The red points are the surveys from the 5 days before the election (3 to 7 June). Visually, they seem to be no closer, in general, than the other points (6 to 10 days before). The vertical lines are just an aid for the eye in grouping the points. The absence of “closing in” is confirmed by looking at the mean squared error (MSE) (in %2) for the points over 10 days (31.1) and 5 days (34.8). There is no evidence of polls closing in on the final result. The overall Shewhart chart certainly doesn’t suggest that.

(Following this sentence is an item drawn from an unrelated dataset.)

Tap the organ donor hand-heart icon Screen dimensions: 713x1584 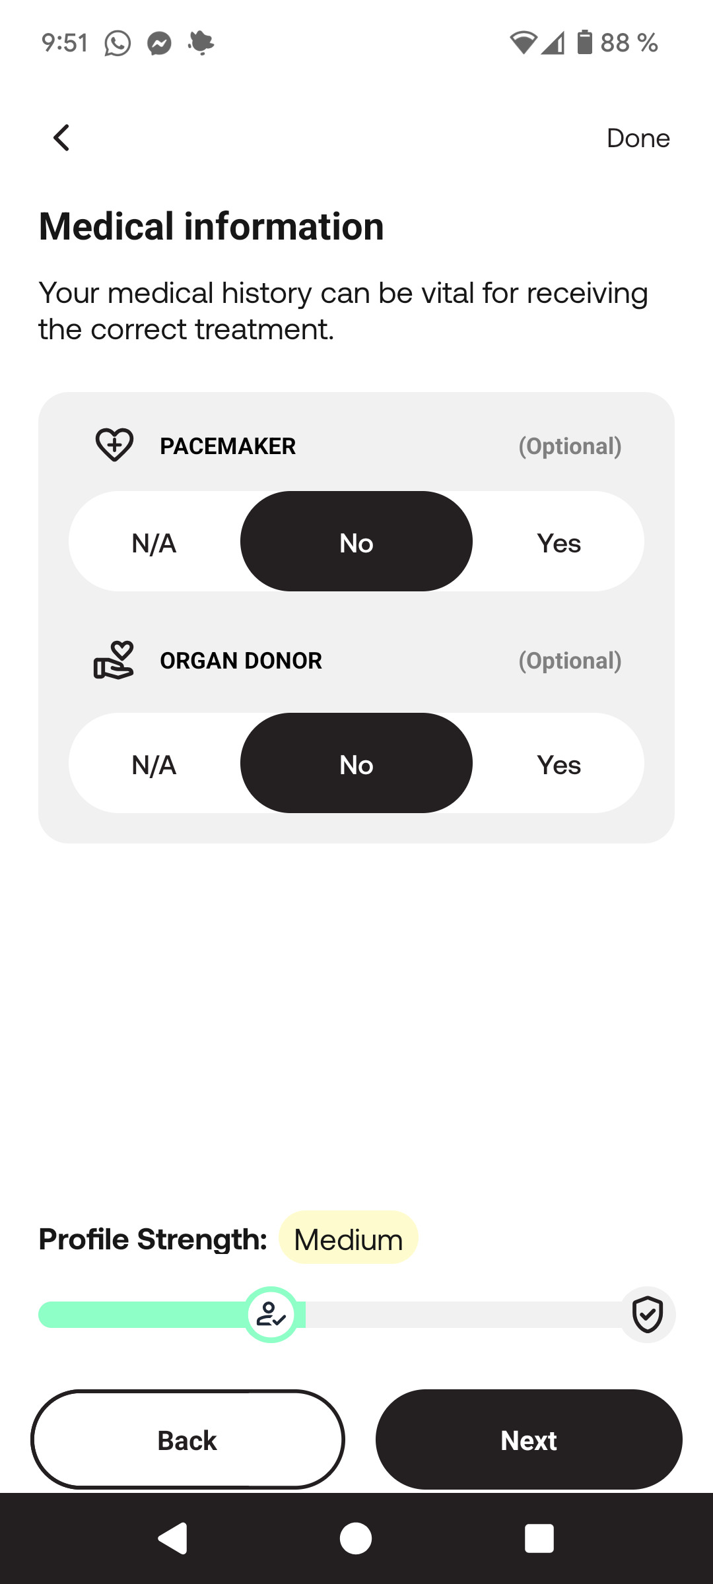click(x=114, y=660)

Taking the polls over the 10 day period, then, here is the performance of the pollsters in terms of MSE. Lower MSE is better.
Pollster | MSE |
Norstat | 2.25 |
Survation | 2.31 |
Kantar Public | 6.25 |
Survey Monkey | 8.25 |
YouGov | 9.03 |
Opinium | 16.50 |
Qriously | 20.25 |
Ipsos MORI | 20.50 |
Panelbase | 30.25 |
ORB | 42.25 |
ComRes | 74.25 |
ICM | 78.36 |
BMG | 110.25 |
Norstat and Survation pollsters will have been enjoying bonuses on the morning after the election. There are a few other commendable performances.
YouGov model
I should also mention the YouGov model (the green line on the Shewhart chart) that has an MSE of 2.25. YouGov conduct web-based surveys against at huge data base or around 50,000 registered participants. They also collect, with permission, deep demographic data on those individuals concerning income, profession, education and other factors. There is enough published demographic data from the national census to judge whether that is a representative frame from which to sample.

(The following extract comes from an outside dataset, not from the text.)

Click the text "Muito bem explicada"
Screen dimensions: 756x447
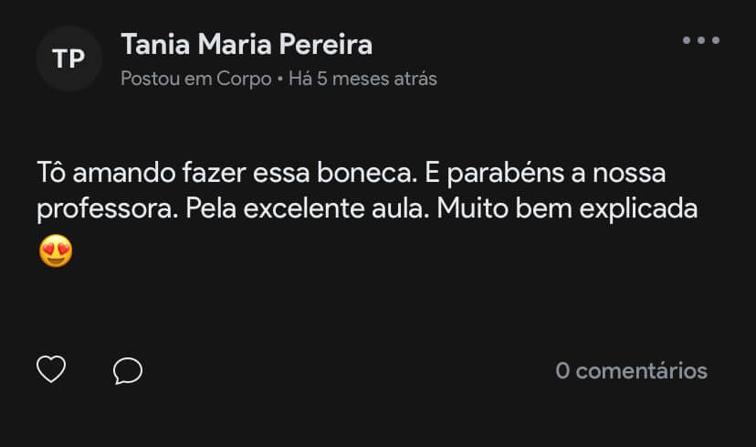567,209
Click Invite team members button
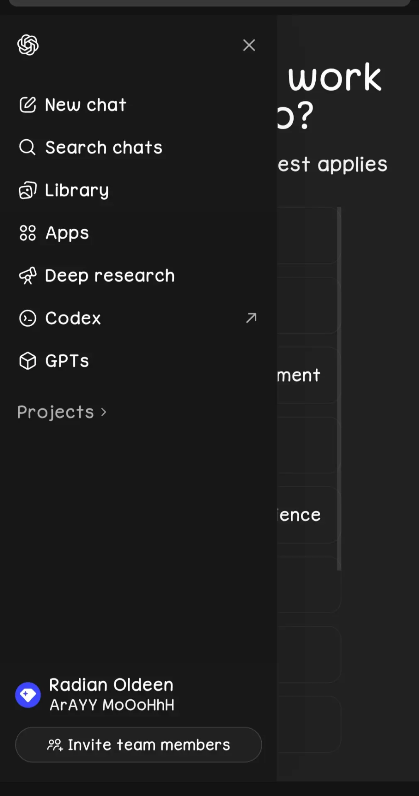This screenshot has width=419, height=796. (x=138, y=745)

YouGov did not poll and publish the raw, or even adjusted, voting intention. They used their poll to construct a model, perhaps a logistic regression or an artificial neural network, they don’t say, to predict voting intention from demographic factors. They then input into that model, not their own demographic data but data from the national census. That then gave their published forecast. I have to say that this looks about the best possible method for eliminating sampling frame effects.
It remains to be seen how widely this approach is adopted next time.